Will rerun the tests when the fix hits nightly and will let you know. Thanks for jumping on this so quickly BTW.

MartinquaXD avatar May 08 '25 20:05 MartinquaXD

@MartinquaXD the nightly build with potential fix is published, pls retry

grandizzy avatar May 09 '25 07:05 grandizzy

The fix looks good. All our forked e2e tests ran 10 times without any errors. 🥳 Will this fix stay in nightly only or will there be a v.1.1.1 so we can switch back to the stable toolchain?

MartinquaXD avatar May 09 '25 08:05 MartinquaXD

we plan to cut v1.2.0 release candidate on Monday, we're discussing if we should v1.1.1 too

grandizzy avatar May 09 '25 08:05 grandizzy

fixed with #10471

grandizzy avatar May 09 '25 08:05 grandizzy

@MartinquaXD be aware that latest nightlies are now on updated revm version and, while anvil logic was not changed, there's possibility of regression due to migration. Please let us know should you see any, thank you! Cc @zerosnacks

grandizzy avatar May 22 '25 13:05 grandizzy

Hi @MartinquaXD, I noticed you reverted to pinning to v1.0.0 here: https://github.com/cowprotocol/services/blob/f364eb1c187e5b4227e02273a627a12c79dc1548/.github/workflows/pull-request.yaml#L144-L146 - are you still experiencing issues?

zerosnacks avatar Jun 13 '25 08:06 zerosnacks

Yes, unfortunately we do. I wanted to git bisect the issue again but so far didn't get around to it. It definitely seems odd since I ran the test suite repeatedly with the nightly branch that introduced the fix but with v1.2 we still see these flaky tests.

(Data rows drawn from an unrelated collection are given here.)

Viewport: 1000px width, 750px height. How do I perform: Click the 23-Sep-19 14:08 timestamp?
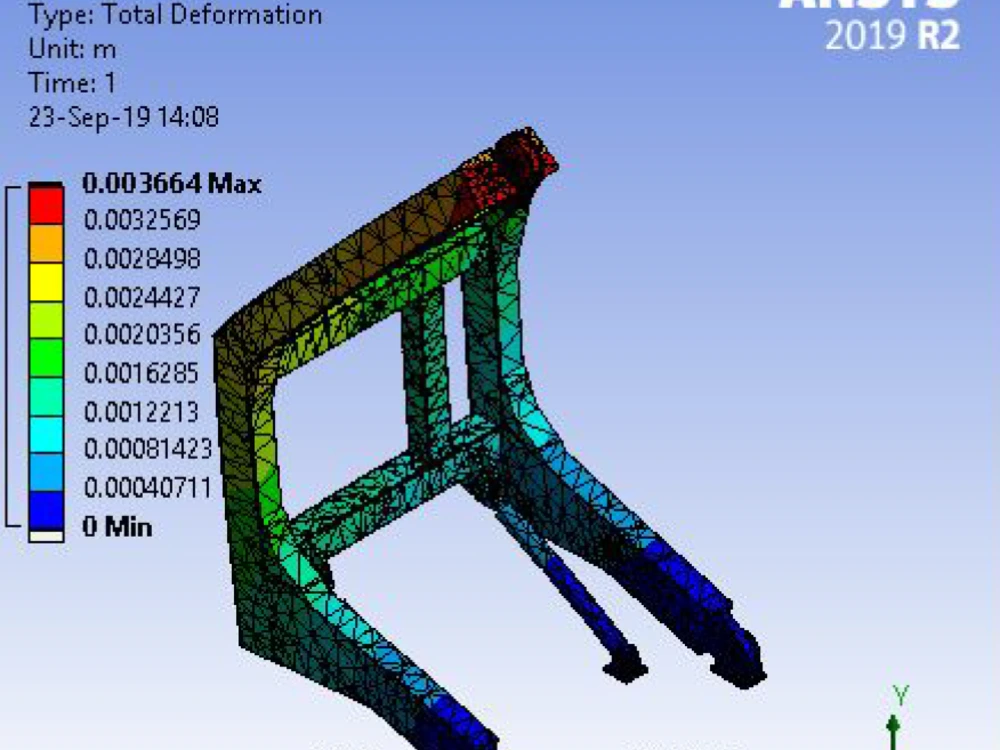point(125,118)
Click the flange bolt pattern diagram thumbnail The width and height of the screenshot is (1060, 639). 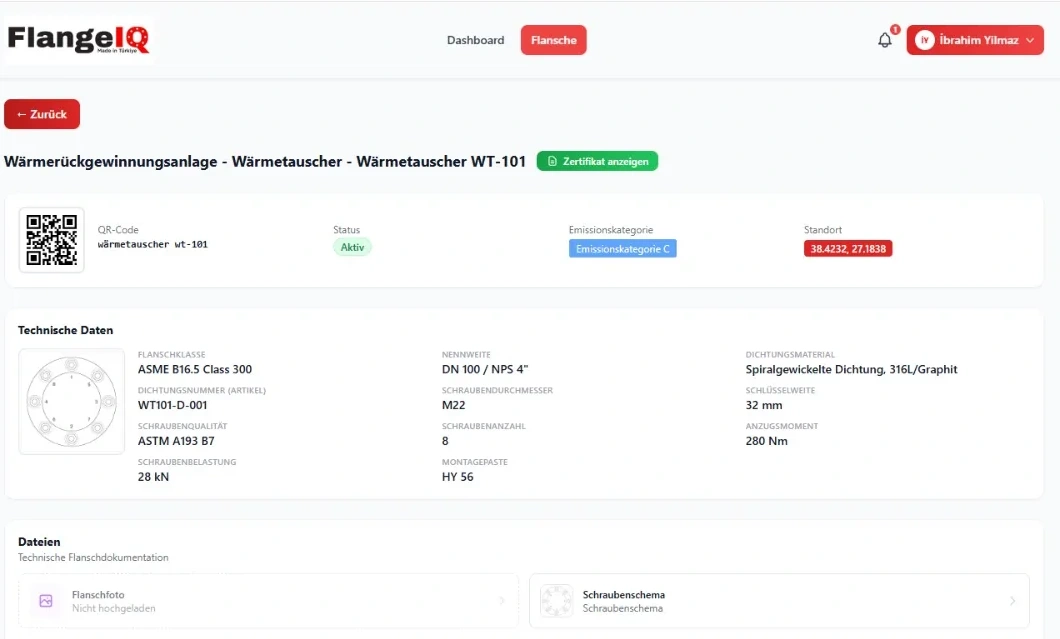[x=72, y=402]
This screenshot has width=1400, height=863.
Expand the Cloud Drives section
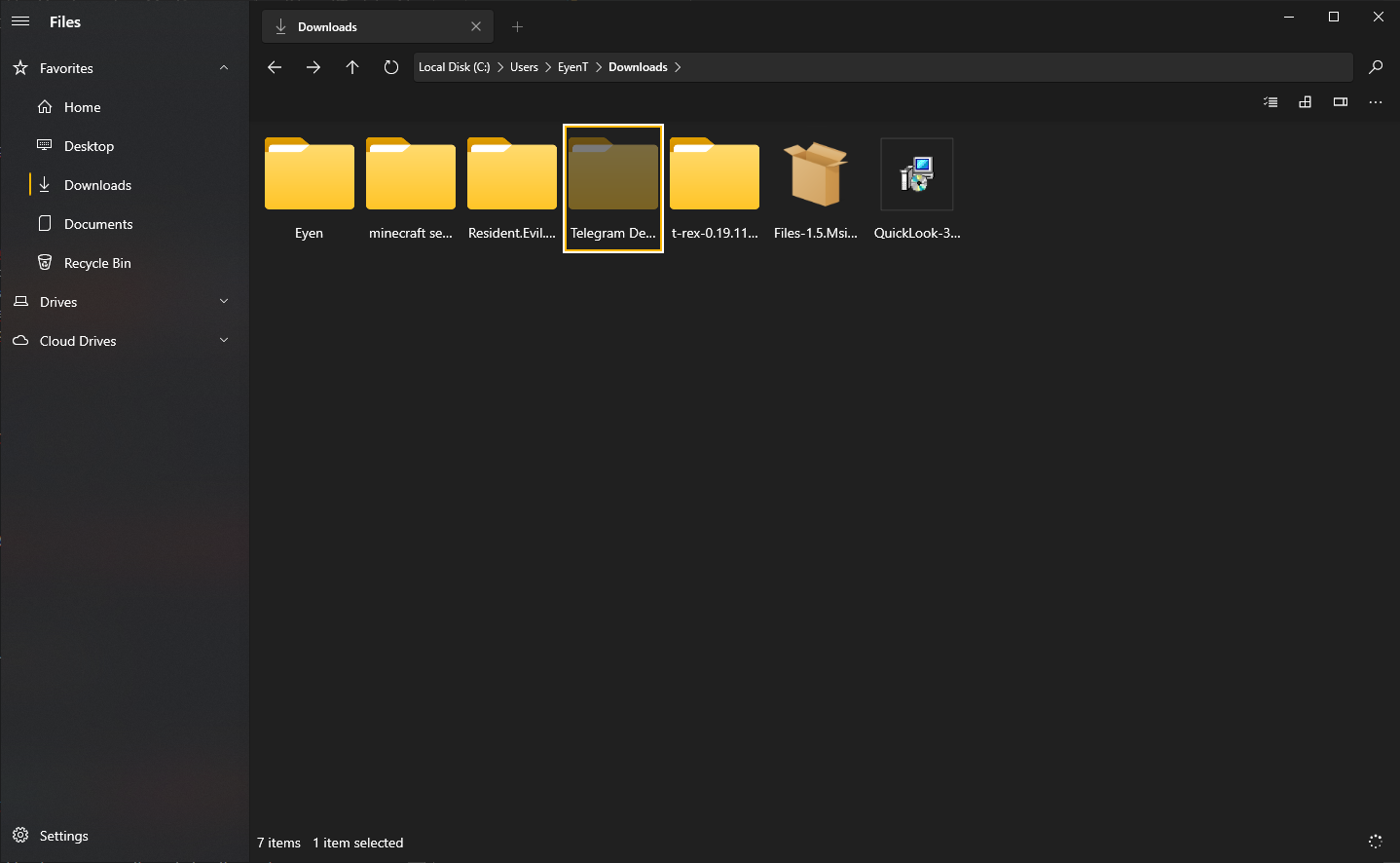pyautogui.click(x=223, y=341)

MartinquaXD avatar Jun 13 '25 08:06 MartinquaXD

@MartinquaXD Hmm that is definitely odd, are you experiencing the exact same issue or a different issue? Just want to make sure this ticket description is still accurate. When time permits - if you have any additional pointers / logs / links to failed actions that would be great

zerosnacks avatar Jun 13 '25 09:06 zerosnacks

@MartinquaXD Can you try adding --no-storage-caching? I've been experiencing a similar issue (also e2e tests), and adding --no-storage-caching works for me. Obviously this is not ideal, but at least it would give the foundry team more pointers :)

onbjerg avatar Jun 13 '25 11:06 onbjerg

@MartinquaXD could you please help with checking the issue with latest nightly, we merged couple of improvements that we expect to solve the issue. thank you!

grandizzy avatar Jul 07 '25 10:07 grandizzy